When is the best time to watch for Otters?

Updated: Nov 7, 2023

Otter (Lutra lutra) on the beach at RSPB Balranald

Otter cubs waiting for their mother, Balranald, Isle of North Uist

Otter cubs waiting for their mother, RSPB Balranald

Watching Otter cubs is a highlight of any wildlife holiday in Scotland

Whether you visit the Isle of Mull, Skye, Harris or the Uist's you have a great chance to see wild Otters. However, the Uist's are still a relatively undiscovered gem. Of all the Hebridean Islands, our best and most consistent Otter sightings have been along the gorgeous west coast of North Uist which in our experience should top every "Otter watchers" bucket list.

Here on the Isle of North Uist there is a host of other wildlife and birds to see in between looking for Otters, especially at the world famous RSPB Balranald reserve. Also, the ferry crossings from either Skye, Mallaig or Oban offer a chance to see dolphins, porpoise, seals, basking sharks, whales and sea going birds such as shearwaters and petrels. Once here, the Uist's are so much less busy than the west coast of Scotland and the Inner Hebridean islands (including Mull and especially Skye) allowing more space to explore the coast and wilderness - and to enjoy the wildlife.

There is a lovely article written in the August 2017 edition of BBC Wildlife Magazine by Mark Rowe, a travel writer and author of "Outer Hebrides: The Western Isles of Scotland" (Bradt Travel Guides). In this article, Mark really conveys the magic of the Outer Hebrides and the feeling of being immersed in nature, even whilst going about day to day chores. It's definitely worth a read.

Otter on the rocks a highlight of a Scottish island holiday

I took all of these Otter photographs near to the cottage. One morning, I was nestled in the rocks taking time-lapse shots as the sun came up and suddenly a dog Otter appeared less than one meter in front of me on the rocks. I'm not sure who was more surprised!

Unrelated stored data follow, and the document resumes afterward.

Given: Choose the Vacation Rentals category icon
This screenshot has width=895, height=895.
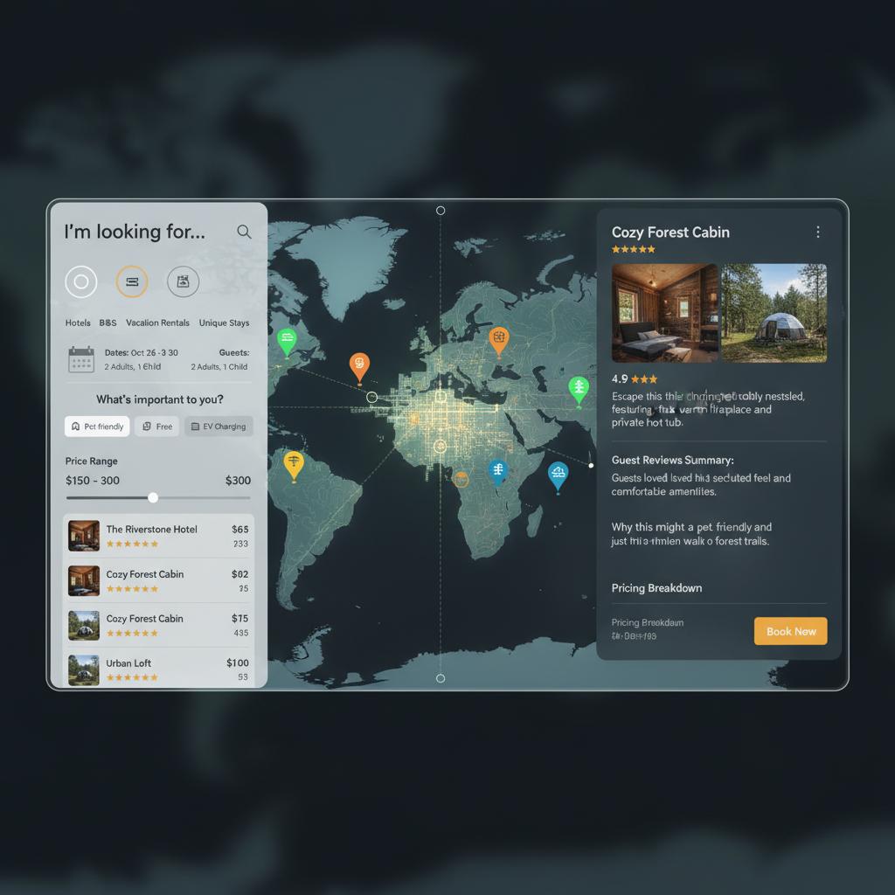Looking at the screenshot, I should coord(183,282).
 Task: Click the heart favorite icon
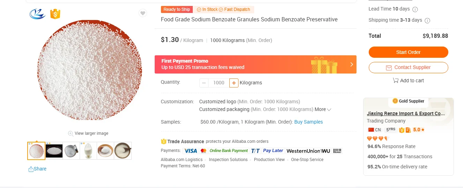(143, 13)
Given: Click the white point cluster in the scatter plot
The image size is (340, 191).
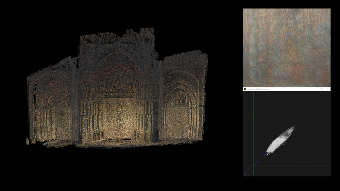Looking at the screenshot, I should (x=279, y=143).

I sat still in order not to scare him and he retreating a few feet whilst barking at me (Otters are surprisingly vocal creatures) before slipping into the sea beneath me. He watched me for a while and then went further out to fish. One of those magical moments you never forget.

Traditionally the best time of day to see Otters on the coast are at dawn or about two hours before high tide, particularly if this occurs in the early evening. I have enjoyed many early morning sightings when I have been out on the rocks below the cottage, taking pictures around sunrise.

Otter cubs waiting while their mother fishes in the Outer Hebrides.

Watching Otter cubs is always a special treat and an opportunity to see and/or photograph them in the wild must be on every nature lovers wish list.

I took these Otter cub photographs near to the cottage one late calm September evening, about two hours before high tide. The mother and her two cubs were fishing and playing just a few metres away, completely unaware of our presence. The highlight was the two cubs having a tug of war with an eel as the waves crashed over them - a memory I'll cherish for the rest of my life. Fantastic !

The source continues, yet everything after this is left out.